>>>>>

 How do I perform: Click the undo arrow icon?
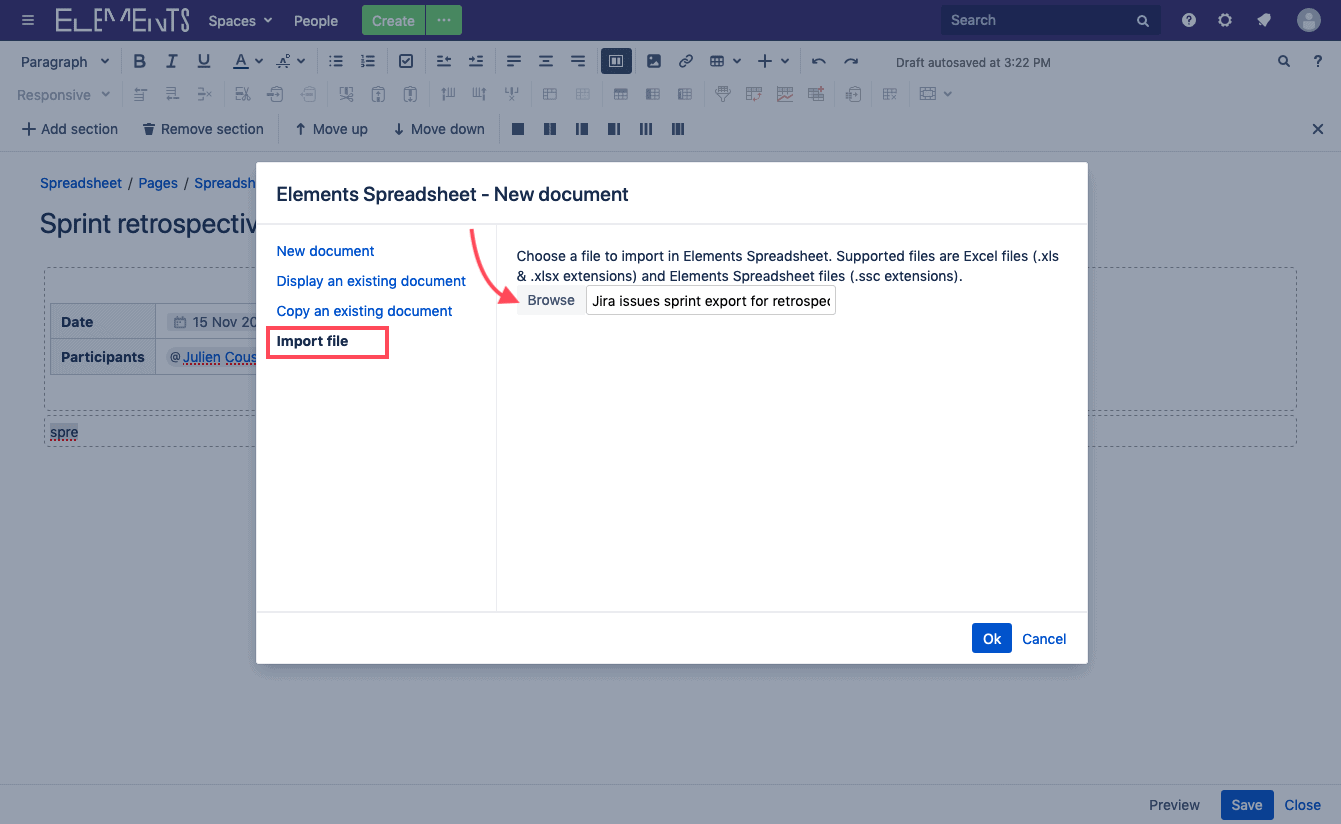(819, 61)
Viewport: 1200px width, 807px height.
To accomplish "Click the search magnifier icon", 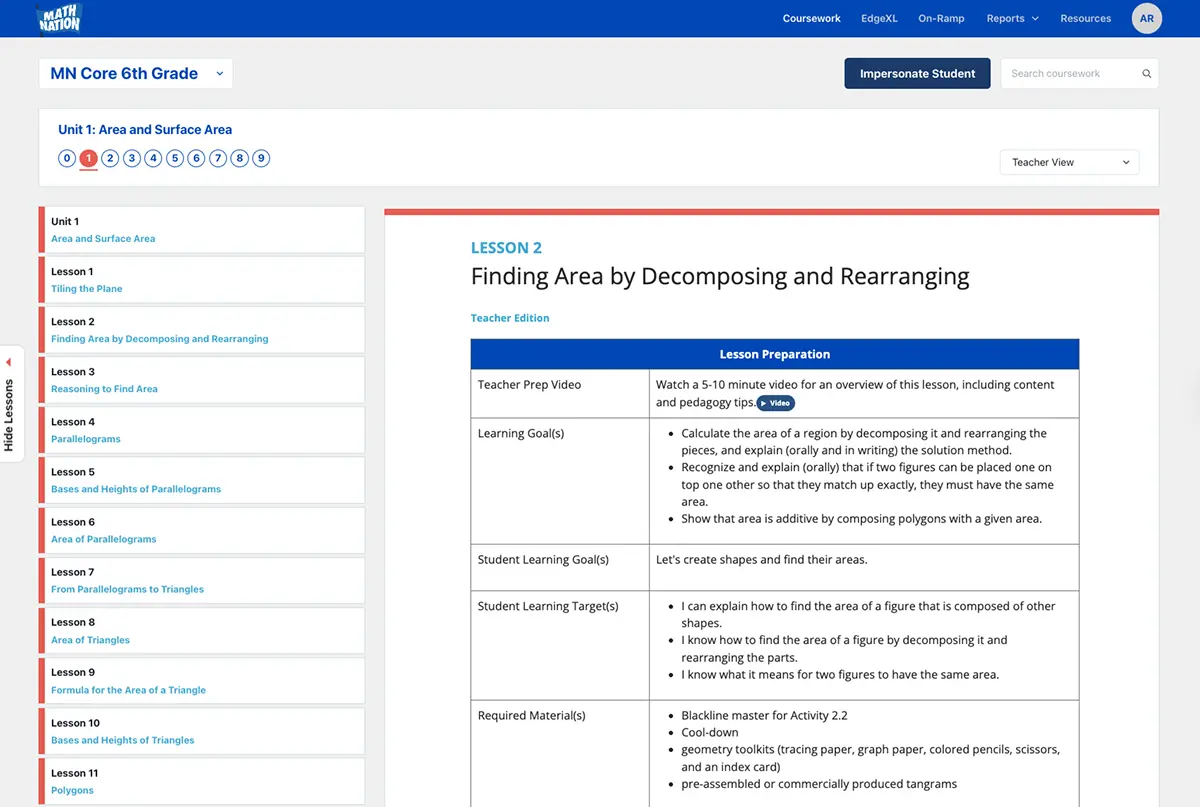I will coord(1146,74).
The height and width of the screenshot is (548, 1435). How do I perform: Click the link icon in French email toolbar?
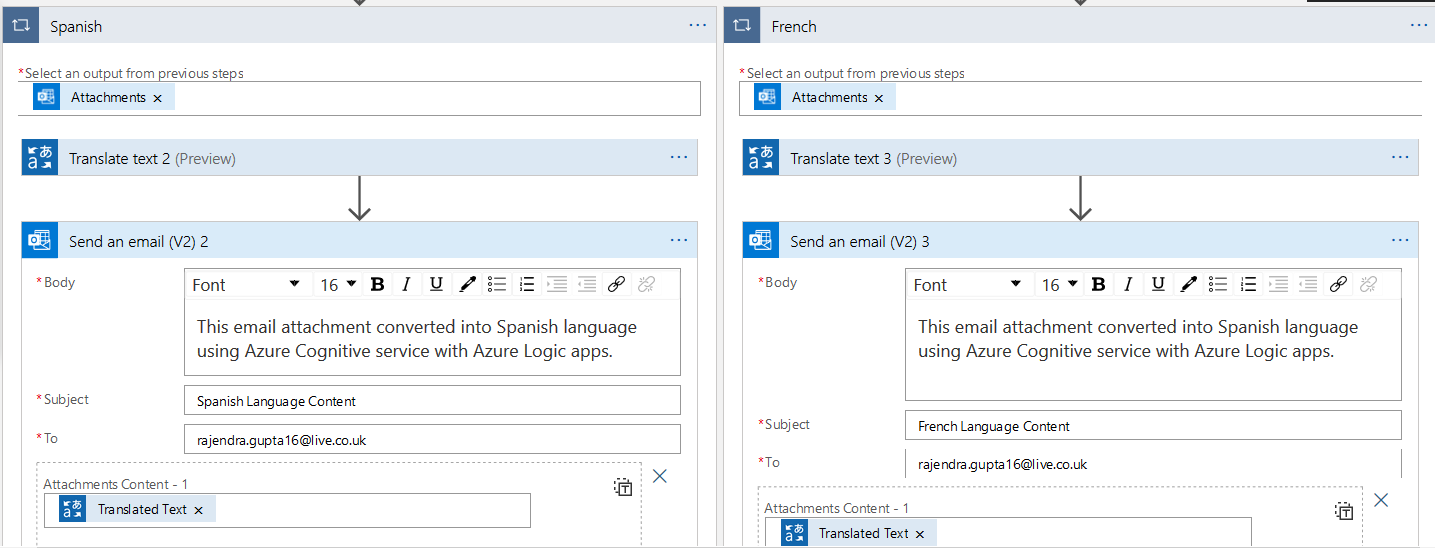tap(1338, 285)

<<<<<

*WHAT IS NEEDED*.
Transcribe exactly the lines from the one containing "The height and" through the last line of the records above, and nothing else. Leave out the pictures.

*WRITTEN ANSWER*.
The height and width of the screenshot is (548, 1435). How do I perform: Click the link icon in French email toolbar?
tap(1338, 285)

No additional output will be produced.